Zewerk
In DevelopmentSolo Developer · Full-Stack·2026 – Present
A marketplace connecting blue-collar workers with clients across Nigeria.
Overview
Zewerk is a blue-collar worker marketplace for the Nigerian market — connecting artisans, cleaners, drivers, and other skilled workers with clients who need them. I'm designing and building the entire platform solo: frontend, backend, payments, real-time features, and infrastructure.
The Problem
Nigeria has millions of skilled informal workers with no reliable digital platform to find work, get paid safely, or build a reputation. Existing solutions are either too generic, not localised, or don't solve the trust problem between worker and client. Workers get hired once and users go around the platform directly — killing the business model. Zewerk is built to solve all of this.
My Role
Solo developer and product owner. I own every layer — product decisions, system architecture, frontend, backend, DevOps, and payment design.
Technical Decisions
Next.js App Router (not plain React)
Built-in SSR, file-based routing, and performance optimisation are critical for users on lower-bandwidth Nigerian networks. App Router also makes it easier to separate server and client components cleanly, reducing unnecessary JavaScript sent to the browser.
PostgreSQL + Prisma (not MongoDB)
The relational nature of bookings, payments, user roles, and reviews demanded structured data with enforced relationships. A booking has a worker, a client, a service, a payment, and a status — MongoDB's flexible schema would have introduced inconsistency risk at every join. Prisma gives me type-safe queries and schema migrations without raw SQL.
Redis
Used for session caching and background job queuing. Keeps the API responsive under load without hitting PostgreSQL on every authenticated request.
Paystack Escrow (not direct transfers)
Direct transfers create a trust gap — clients fear workers won't deliver, workers fear clients won't pay. Escrow holds funds from the client at booking and only releases to the worker when the job is confirmed complete. This is the core trust mechanism that makes the marketplace viable.
Socket.io (real-time layer)
Workers and clients need live job status updates — 'Worker on the way,' 'Job started,' 'Awaiting confirmation.' Polling would be too slow and expensive. Socket.io events keep both sides in sync without repeated API calls.
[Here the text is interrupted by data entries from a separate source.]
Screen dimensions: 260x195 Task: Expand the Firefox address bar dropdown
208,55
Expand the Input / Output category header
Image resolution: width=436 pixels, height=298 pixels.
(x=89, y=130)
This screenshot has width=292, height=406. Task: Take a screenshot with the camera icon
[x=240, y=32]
Termii SMS API (not email OTP)
Nigerian users are significantly more reachable via SMS than email for verification flows. Termii is the most reliable Nigerian SMS provider with a developer-friendly API.
Challenges
Strict TypeScript mode
Enabling strict TypeScript across the entire backend forced me to rethink how I handle error states. I stopped using `any` as an escape hatch and built proper typed error boundaries — a try/catch pattern where every catch block explicitly types the error before using it. This was painful at first but made the codebase dramatically more reliable.
Escrow payment state machine
Designing the Paystack escrow flow required mapping booking states to payment events: pending → active → in_progress → completed → released. Each state transition triggers different Paystack API calls. Getting this wrong could mean money being released early or stuck permanently — so I drew out the full state machine before writing a single line of payment code.
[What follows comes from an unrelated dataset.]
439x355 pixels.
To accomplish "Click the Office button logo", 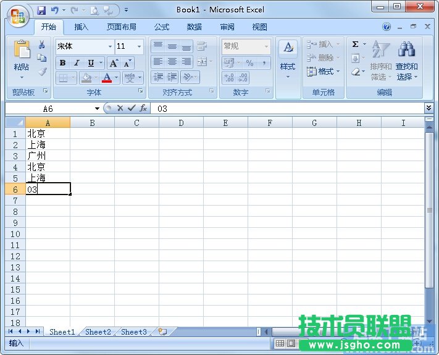I will pos(18,16).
Disintermediation prevention
A known marketplace risk: once a worker and client meet, they exchange numbers and bypass the platform for the next job. My solution combines in-app messaging to keep communication on-platform, payment protection messaging that explains why escrow benefits both sides, and a reputation system where workers with strong platform ratings earn trust they'd lose by leaving.
Multi-step auth flow
Building JWT auth with plans for OAuth required separating concerns properly. I built auth as a standalone controller with its own router so adding OAuth providers later doesn't touch core user logic.
Results
Core architecture established. Authentication, worker profiles, and booking flow are functional. Escrow payment integration and real-time notifications are in active development. Pre-launch.
Retrospective
I'd validate the core marketplace assumption with a simpler, manual MVP before building the escrow system. Talking to five actual artisans first would have shaped several product decisions earlier. I'd also start the Socket.io layer from day one rather than retrofitting it — real-time needs influenced the API design more than I anticipated.